Prostitution : des clivages persistants dix ans après l’adoption de la loi de 2016

Prostitution : des clivages persistants dix ans après l’adoption de la loi de 2016

Le 13 avril 2016, la France a adopté une loi renforçant la lutte contre le système prostitutionnel, abrogeant le délit de racolage et instaurant la pénalisation des clients. Dix ans plus tard, les débats autour de cette législation continuent de diviser les opinions.

D’un côté, les critiques de la loi la qualifient d’« idéologique », arguant qu’elle a dégradé les conditions de travail des personnes prostituées et accru leur vulnérabilité. De l’autre, les partisans de l’abolition se félicitent des avancées réalisées, soulignant que la législation a permis de reconnaître la prostitution comme une violence envers les femmes. Les acteurs de terrain appellent à une « application pleine et entière » de la loi, qu’ils jugent insuffisante.

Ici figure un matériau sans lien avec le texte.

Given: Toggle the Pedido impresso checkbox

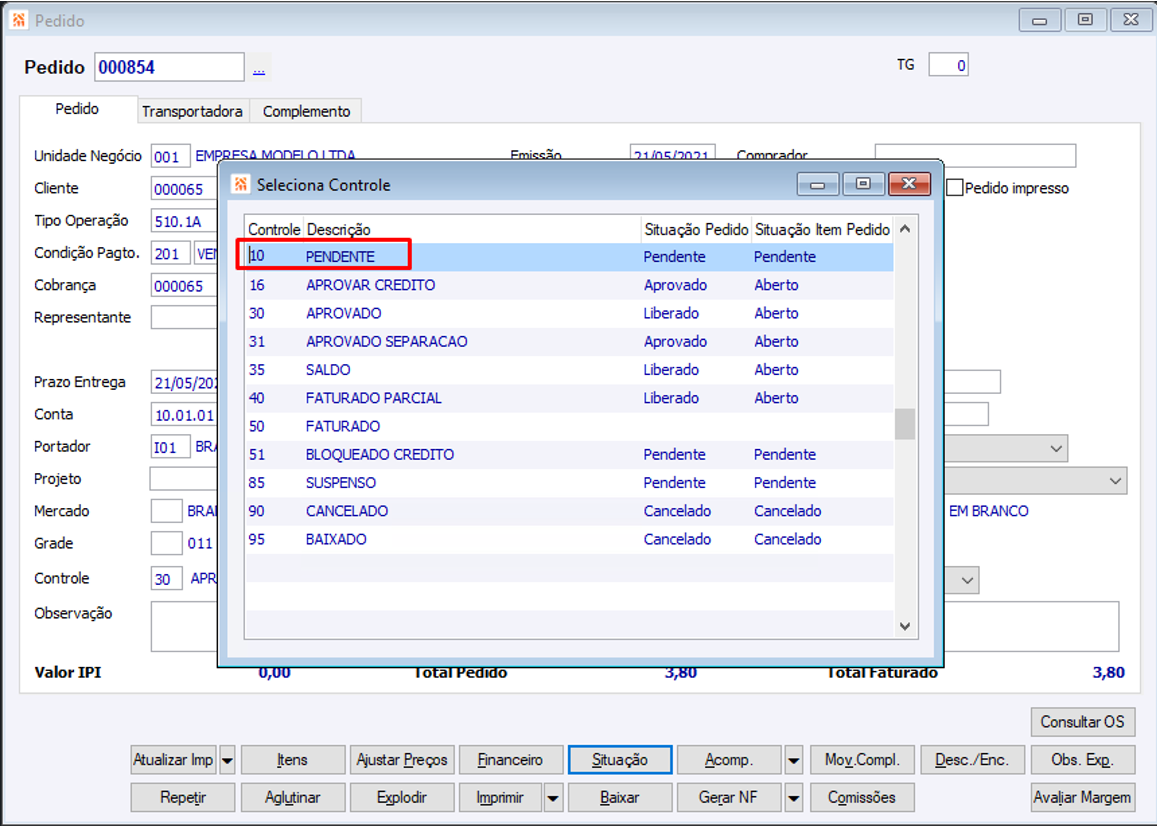Looking at the screenshot, I should coord(955,187).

Le Mouvement du nid, une association qui soutient chaque année environ 1 600 personnes prostituées, affirme que la loi de 2016 a été un tournant dans la compréhension de la violence liée à la prostitution. Toutefois, Hema Sibi, porte-parole de l’association, déplore que les mesures ne soient pas suffisamment appliquées. Depuis le lancement des parcours de sortie en 2017, seulement 2 547 personnes en ont bénéficié. La pénalisation des clients, quant à elle, est inégalement appliquée, avec plus de 50 % des condamnations se concentrant à Paris.

Ces divergences de points de vue soulignent les défis persistants dans la mise en œuvre de la loi et la nécessité d’un dialogue continu autour de la prostitution en France.